Cloud Solutions Offer Flexibility Without High Costs

Matariyeh said minimizing risk begins with smart investments, which he defines as those that allow for flexibility and agility. “As the market changes, we’ve gone through some crazy things over the past 18 months, and IT has been more overwhelmed than ever. They've been asked to do more than they ever have,” he said. “But I think looking forward, what we have to do is learn from those experiences.”

WATCH THE WEBCAST: Unlock the exclusive Insider video to learn more about how to make infrastructure work for you.

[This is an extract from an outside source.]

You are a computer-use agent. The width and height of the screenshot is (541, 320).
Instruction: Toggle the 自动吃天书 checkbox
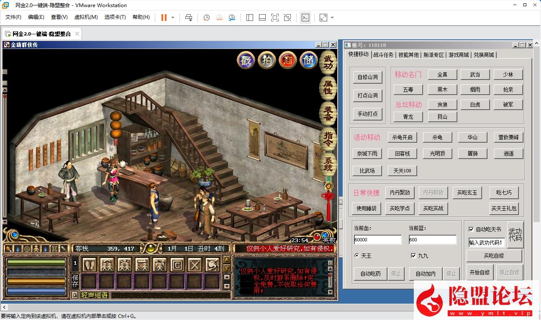tap(471, 229)
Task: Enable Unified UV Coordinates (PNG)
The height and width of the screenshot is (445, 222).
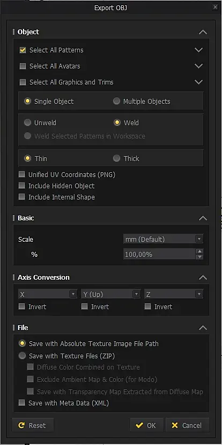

“One of the biggest items that we learned was how quickly the consumer demand shifts or changes. We’ve always known that consumer sentiment can change at any time, but how they want to engage has changed dramatically,” Matariyeh continued. “I think organizations are taking a look at, ‘How do I make an assessment that meets today’s need but is going to provide me the flexibility to make that pivot as needs change?’”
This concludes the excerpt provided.